United States v. State of New Jersey and New Jersey Civil Service Commission
In January 2010, the United States Department of Justice (the "DOJ") brought a lawsuit against the State of New Jersey and the New Jersey Civil Service Commission (the "State") to challenge the written exam given by the State to select candidates for promotion to police sergeant in jurisdictions participating in the State's civil service system. The DOJ alleged, among other things, that the State's use of a police sergeant written examination and certification of candidates in descending rank order have resulted in a disparate impact upon African-American and Hispanic candidates for promotion to police sergeant, in violation of Title VII. The State denies that it has violated Title VII. Nevertheless, the State has agreed to resolve this lawsuit by entering into a settlement agreement referred to as a Consent Decree.
On November 22, 2011, the Court provisionally approved and entered a Second Amended Consent Decree ("Decree"), which includes the following terms:
- In consultation with the DOJ, the State will develop a new police sergeant examination and scoring process for selecting candidates for police sergeants in local jurisdictions.

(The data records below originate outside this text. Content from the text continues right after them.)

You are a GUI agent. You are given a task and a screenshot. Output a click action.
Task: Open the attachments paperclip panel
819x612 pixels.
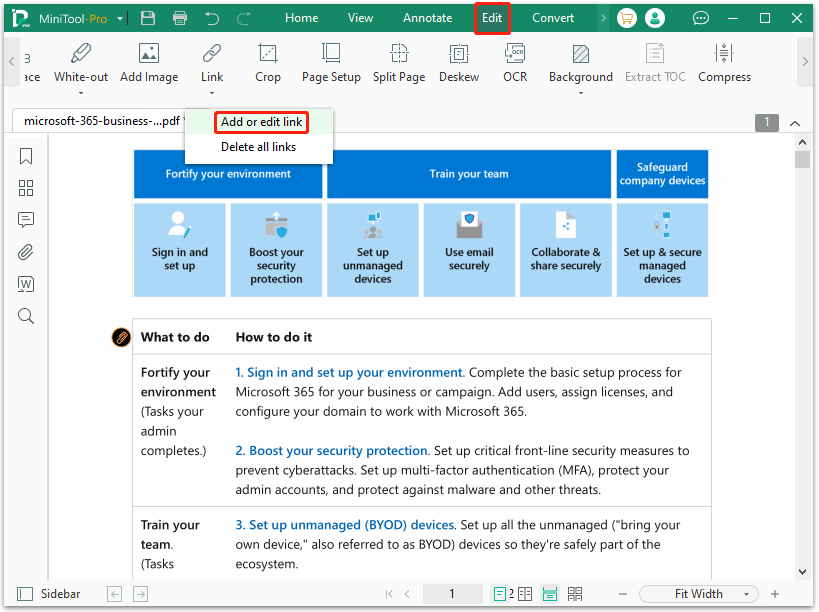click(26, 252)
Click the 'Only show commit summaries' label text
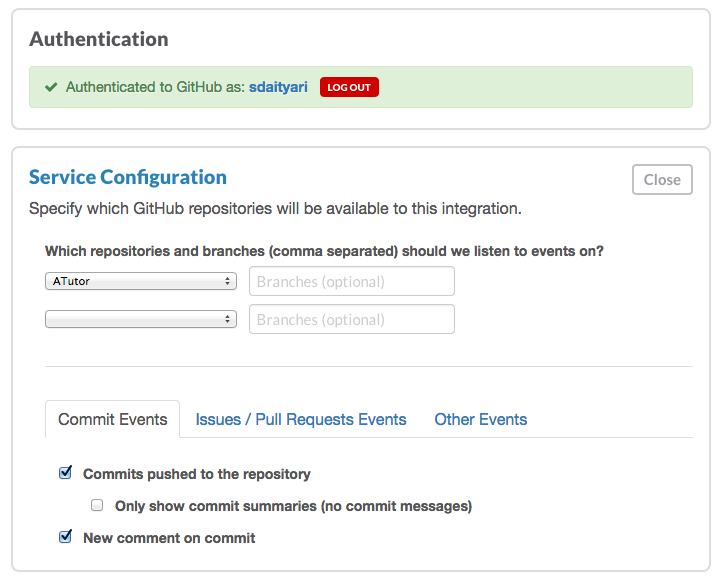Image resolution: width=719 pixels, height=578 pixels. 293,506
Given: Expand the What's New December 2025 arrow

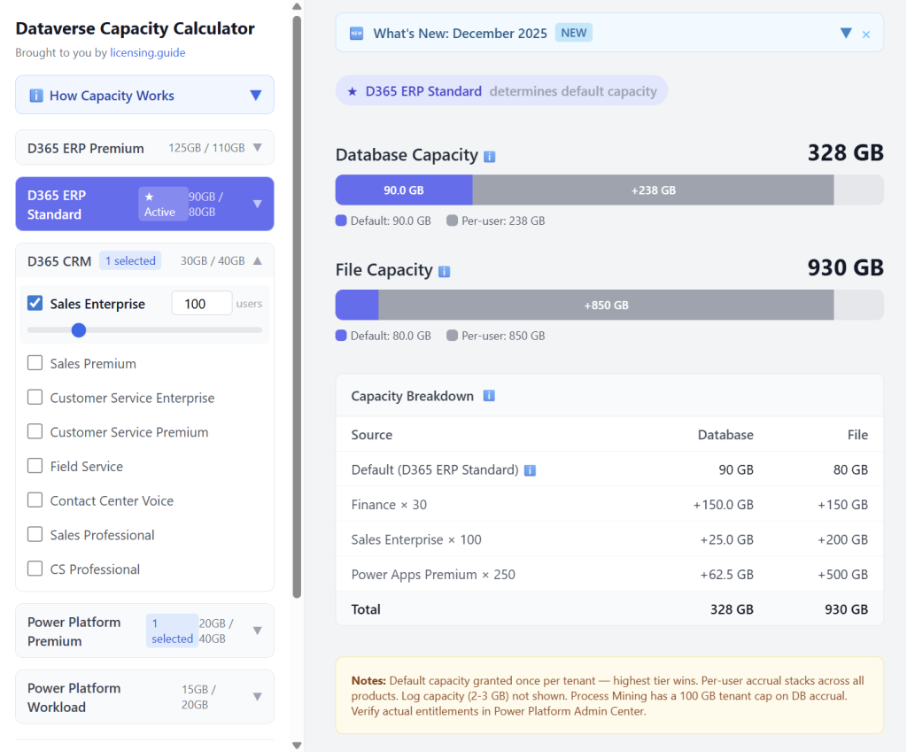Looking at the screenshot, I should tap(846, 33).
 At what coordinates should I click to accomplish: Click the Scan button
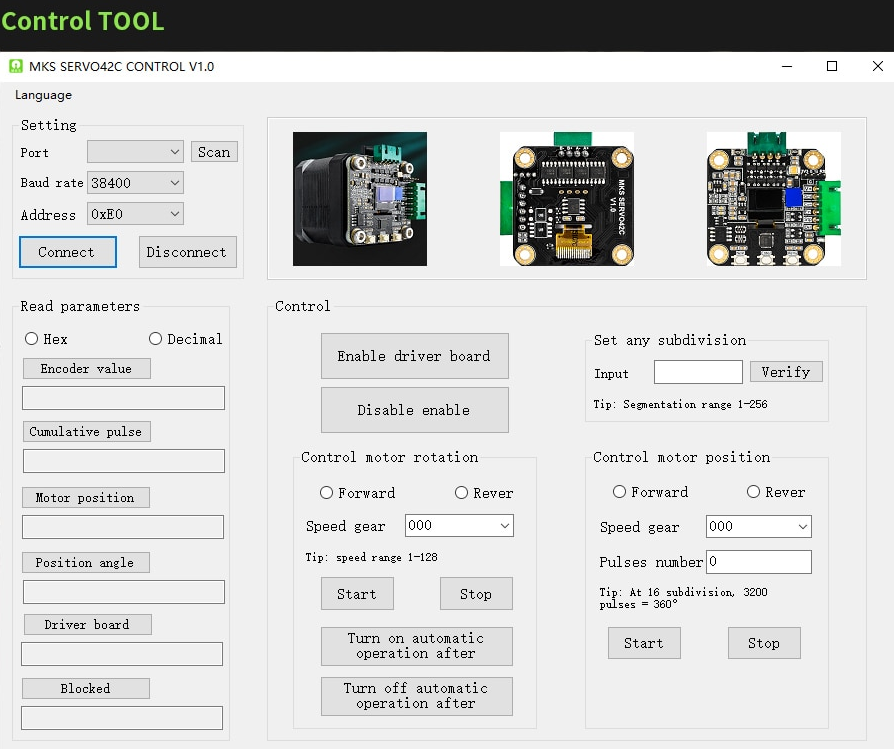pyautogui.click(x=214, y=152)
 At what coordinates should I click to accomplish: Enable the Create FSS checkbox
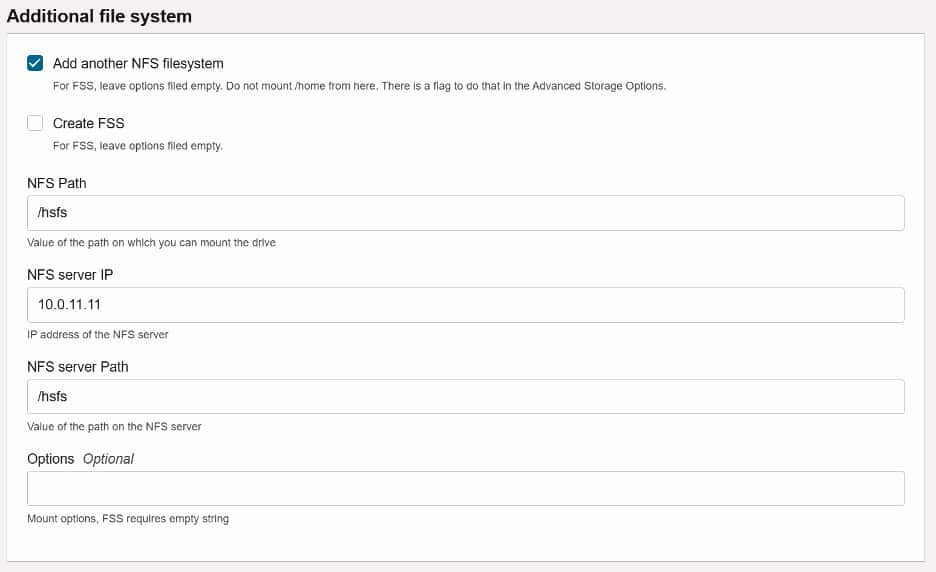(35, 123)
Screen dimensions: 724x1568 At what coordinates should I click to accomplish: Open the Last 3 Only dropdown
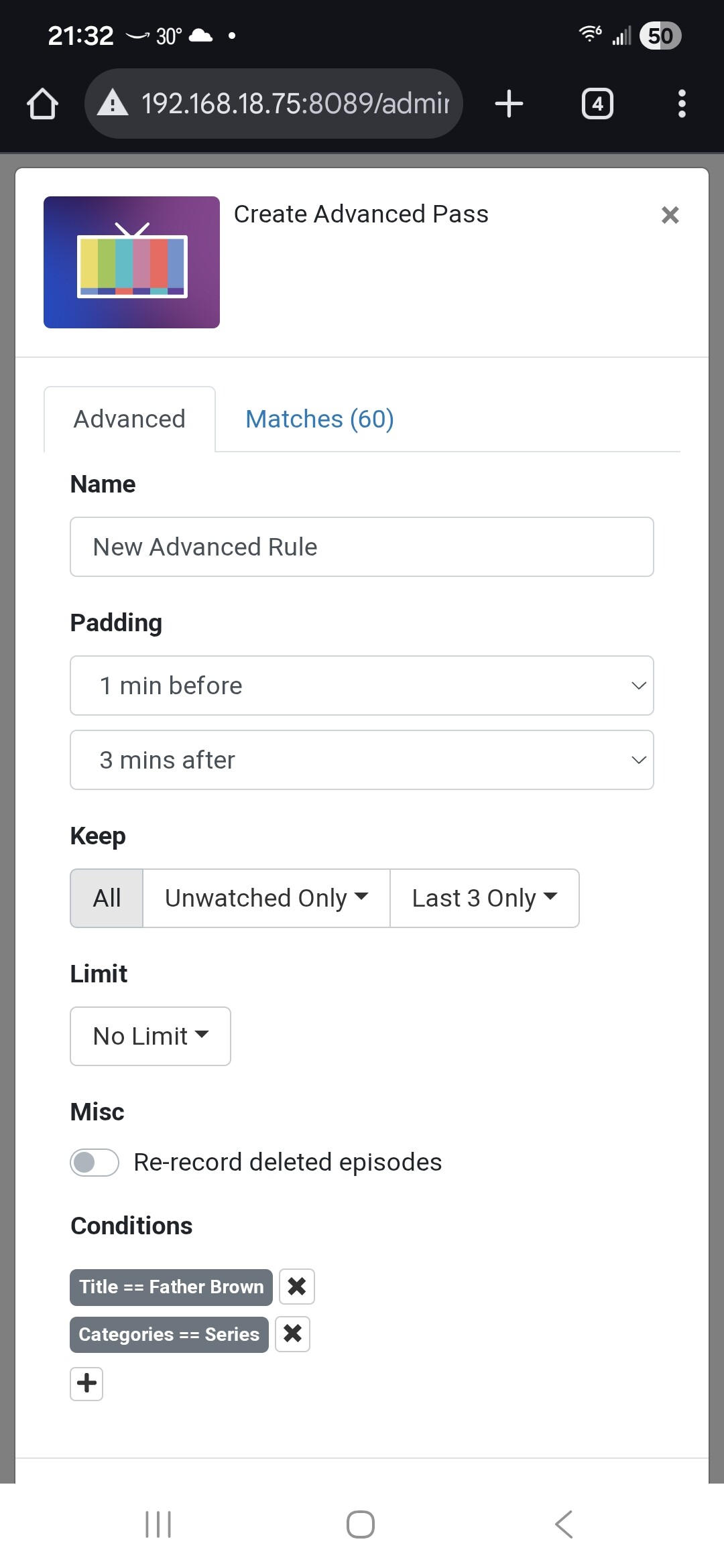484,898
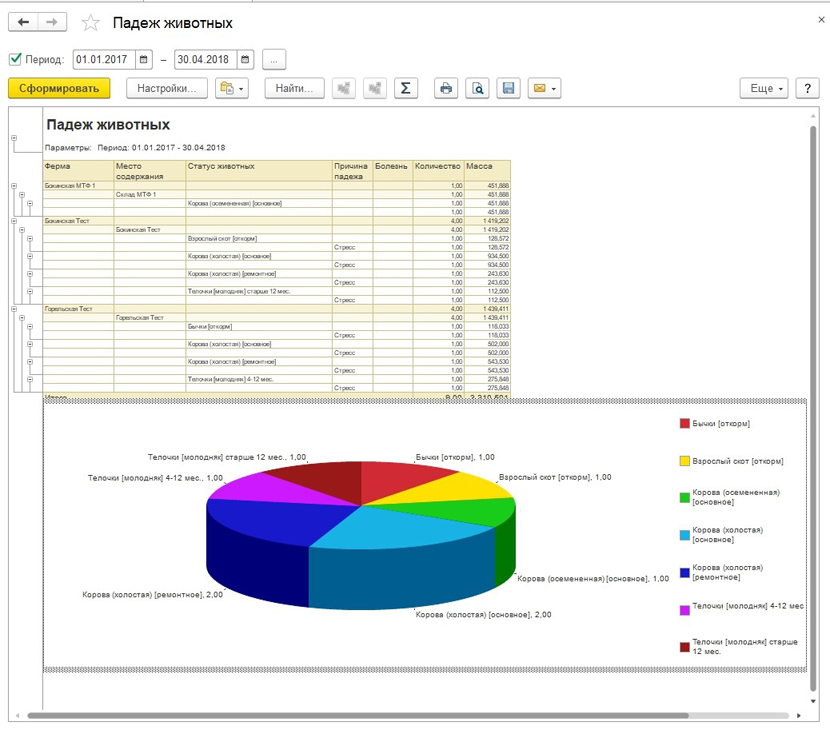830x730 pixels.
Task: Open calendar for end date 30.04.2018
Action: (x=245, y=59)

- The State will provide $1,000,000 of monetary relief as back pay to be distributed among African-American and Hispanic claimants from certain jurisdictions who were determined to have been adversely affected by the State's uses of the written exam.
- Priority will be given to minority candidates in thirteen specific jurisdictions for priority promotions. These candidates will receive priority over all other candidates, except for those candidates on any reemployment lists, until 68 priority promotions have been made.
This website provides information about the Decree, including links to the attachments to the Decree and to relevant forms. This website also explains how to apply both for monetary relief and for a priority promotion.